Güngör, toplumsal dışlanma ve ayrımcılık nedeniyle cinsel yönelim ve cinsiyet kimliklerini ifade edememe sorunun içeride de varolduğunu söylüyor. Bu da içerideki LGBT bireylerin sayılarına dair bir veri olmamasının nedenlerinden. Yine de çok uzun süreler aynı koğuşta yaşadıkları insanlardan cinsiyet kimliklerini gizli tutmaları mümkün olmadığını da belirtiyor.
Ama trans bireyler için durum biraz daha karmaşık bir hal alıyor. Güngör, zorunlu olarak görünür olan trans bireylere yönelik uygulamaların cezaevi müdürlüğünün yaklaşımına göre farklılıklar gösterdiğini söylüyor.
Şu anda Türkiye'de trans kadınlar için düzenlenmiş koğuşların olduğu üç cezaevi var: Sincan, Maltepe ve Çorum Cezaevleri. Güngör, buralarda yaklaşık 70 trans kadının olduğunu ifade ediyor.

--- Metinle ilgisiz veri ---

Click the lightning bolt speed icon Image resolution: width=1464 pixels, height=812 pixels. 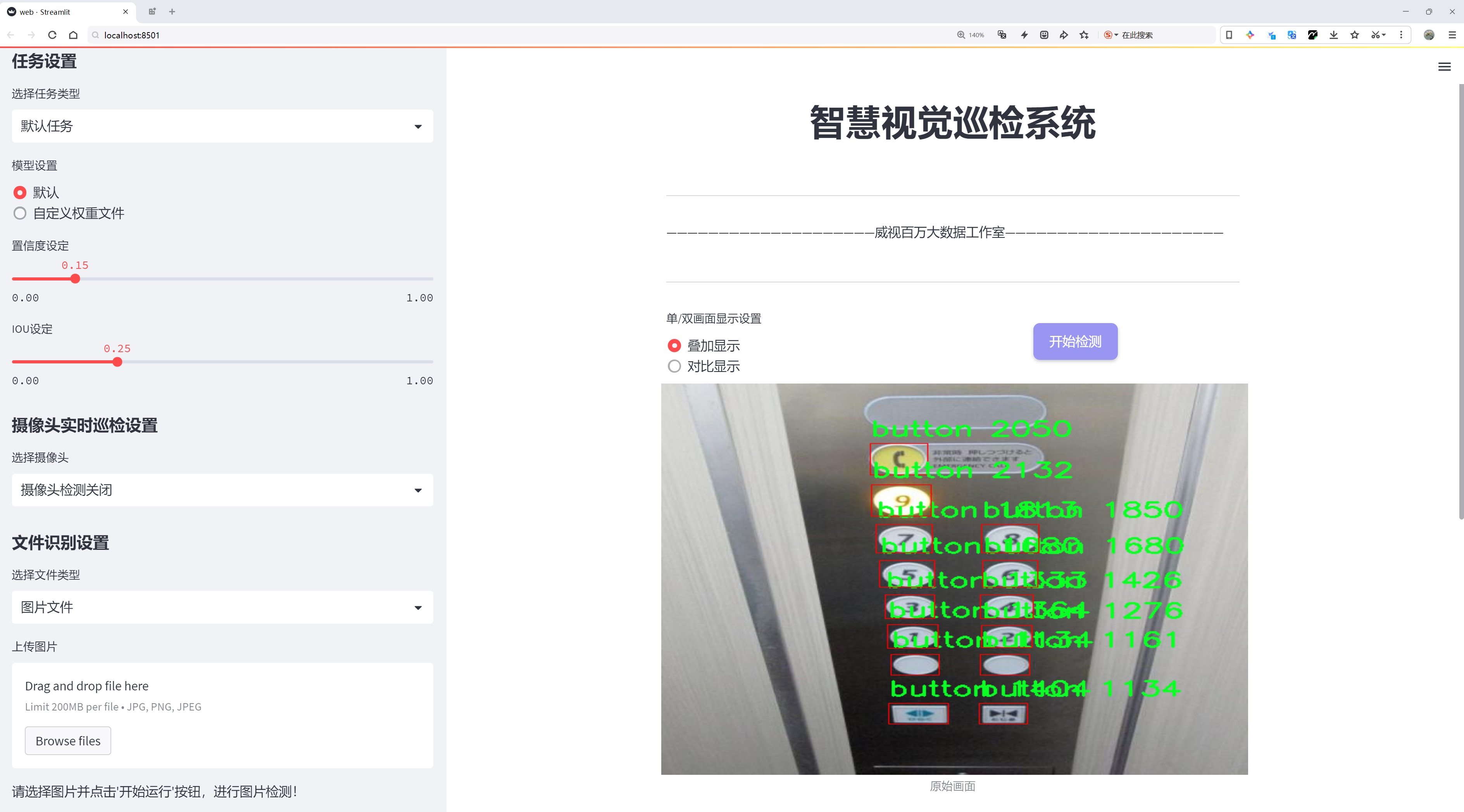coord(1024,35)
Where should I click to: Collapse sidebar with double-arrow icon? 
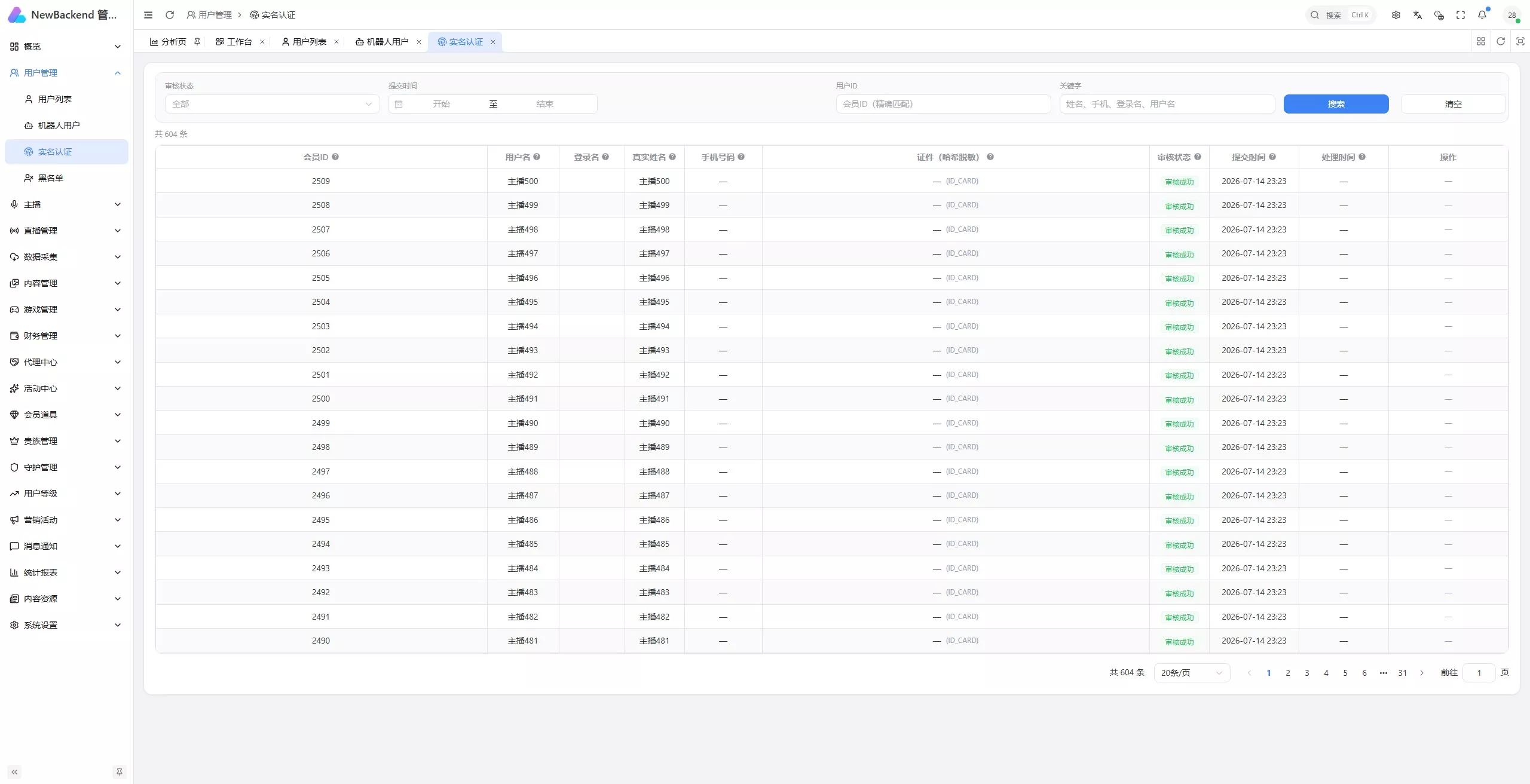click(x=14, y=772)
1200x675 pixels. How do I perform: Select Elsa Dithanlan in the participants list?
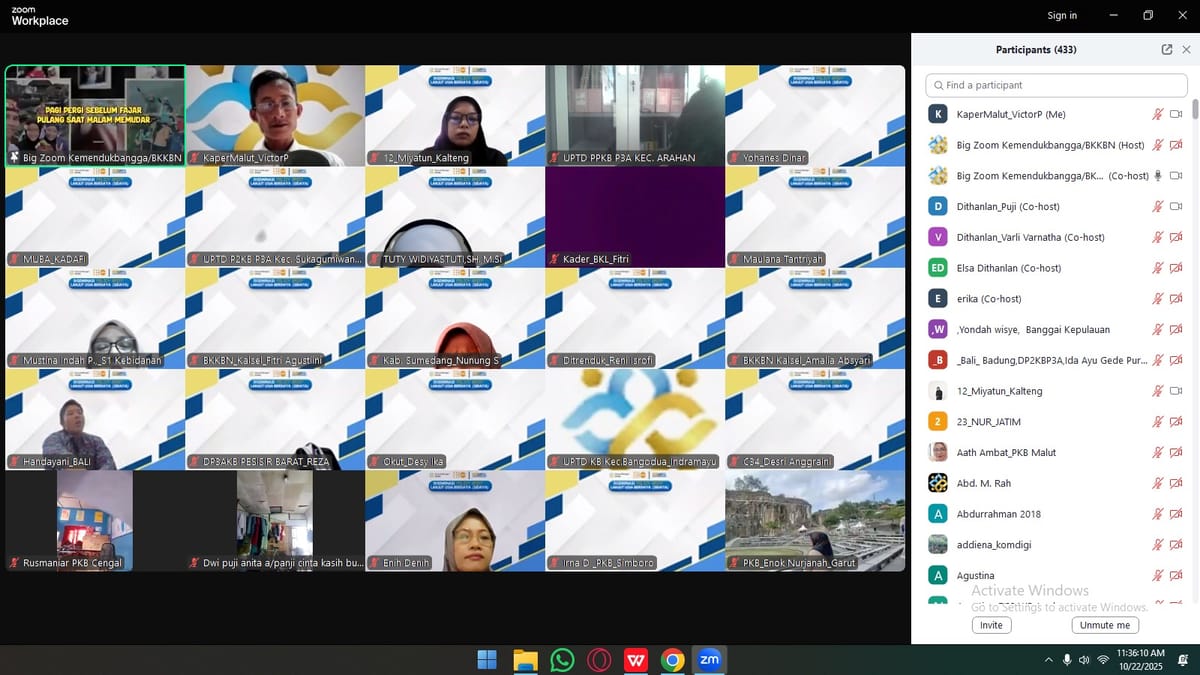tap(1008, 268)
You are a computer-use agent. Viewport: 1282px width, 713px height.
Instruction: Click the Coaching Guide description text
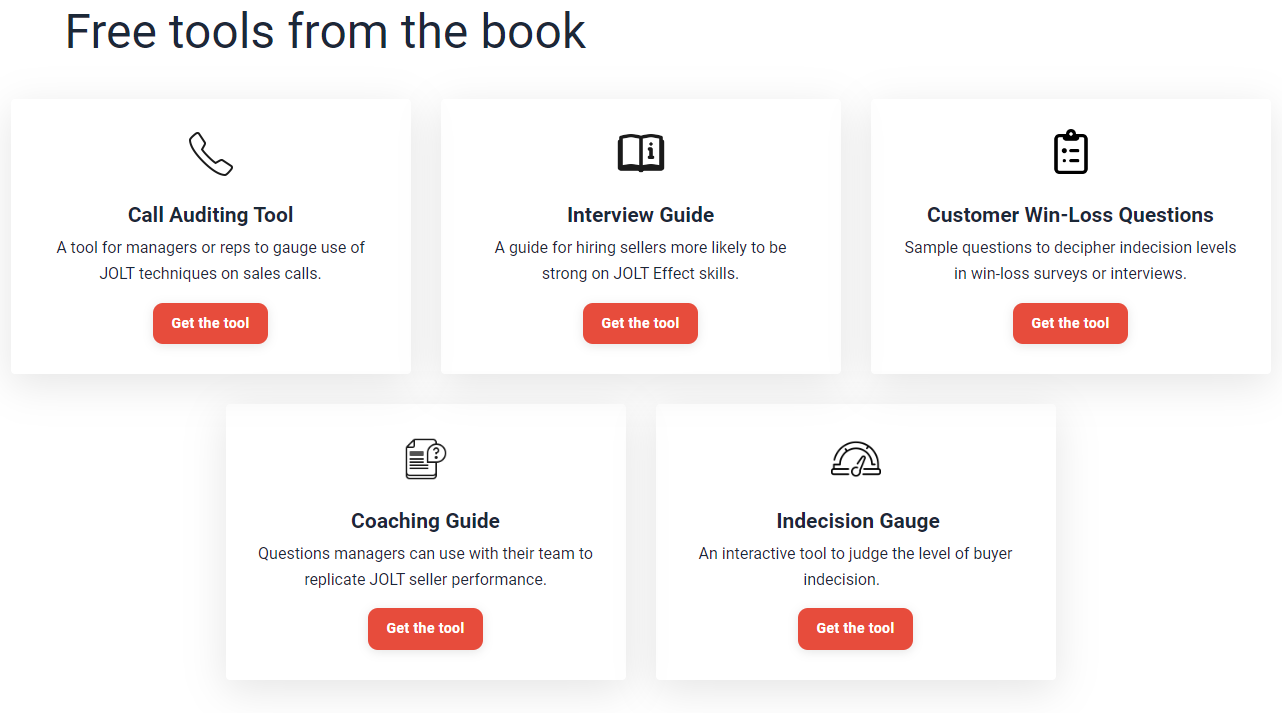(x=425, y=565)
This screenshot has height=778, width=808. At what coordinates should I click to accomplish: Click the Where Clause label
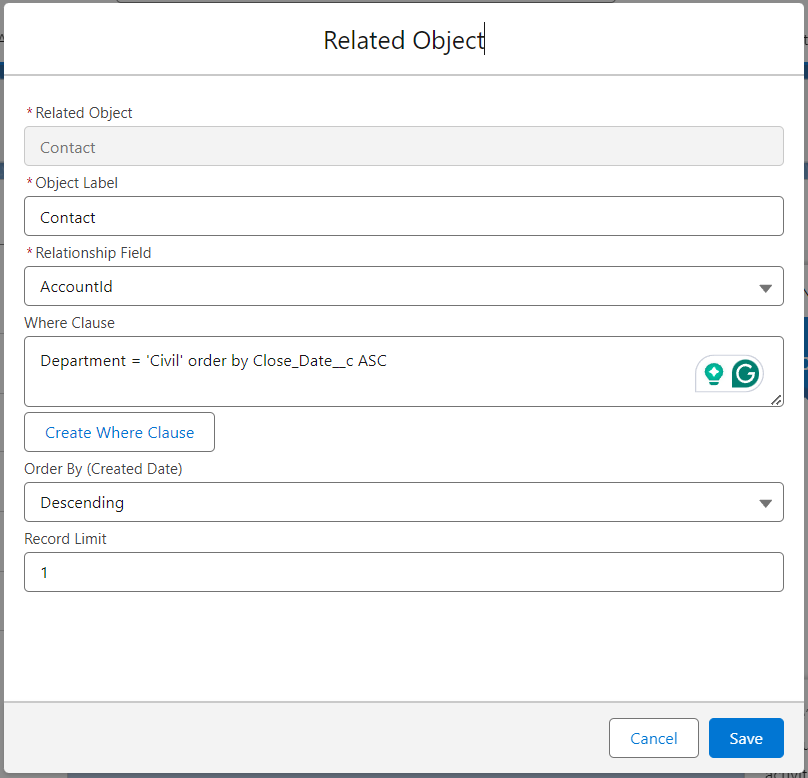[x=69, y=322]
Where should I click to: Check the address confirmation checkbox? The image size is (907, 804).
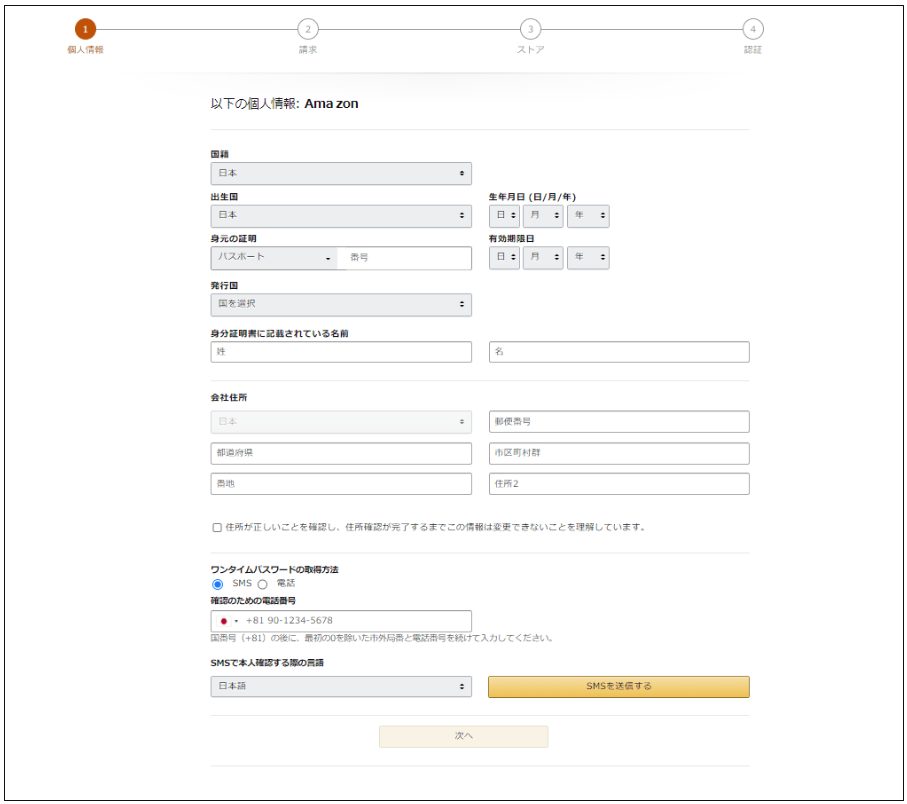tap(214, 521)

Diğer cezaevlerinde ise trans bireyler eğer ameliyat olmuş ve kimliğini değiştirmişse kadınlar koğuşunda kalıyorlar. Ya da boş olan bir koğuş varsa tek başlarına oraya yerleştiriliyorlar. Güngör, mahkum sayısının fazlalığından dolayı bu üç cezaevine nakilin mümkün olmadığını belirtiyor.
"Herkes başka cezaevine nakledilmek istiyor ama cezaevi müdürlüğü kapasitelerinin yeterli olmadığını söylüyor. Üç cezaevi kesinlikle yeterli değil."
Yani her cezaevinde nasıl kadın, erkek, çocuk koğuşları varsa, LGBT bireylere yönelik koğuşlar da olması gerekiyor.
"Güvenliğiniz' için sosyalleşemezsiniz"
Güngör, cezaevindeki trans kadınların karşılaştıkları sorunlardan bazılarını söyle sıralıyor:
"Koğuşların yetersiz olması, cezaevine girerken 'üst araması'nın cinsiyet kimliğini ihlal edecek şekilde yapılıyor olması başlıca sorunlar. Ayrıca trans bireyler havalandırma, spor faaliyetleri, meslek edindirme atölyeleri, kütüphane gibi sosyal olanakları 'güvenlikleri' bahane edilerek kullanamıyorlar."
Az da olsa para kazanmak için cezaevinin kısıtlı imkanlarından faydalanmalarına izin verilmeyen trans kadınların, koğuşlarda birbirlerine öğreterek el işleri yaptığını ve LGBT örgütleri aracılığıyla bunları dışarıda satarak geçinmeye çalıştıklarını anlatıyor Güngör.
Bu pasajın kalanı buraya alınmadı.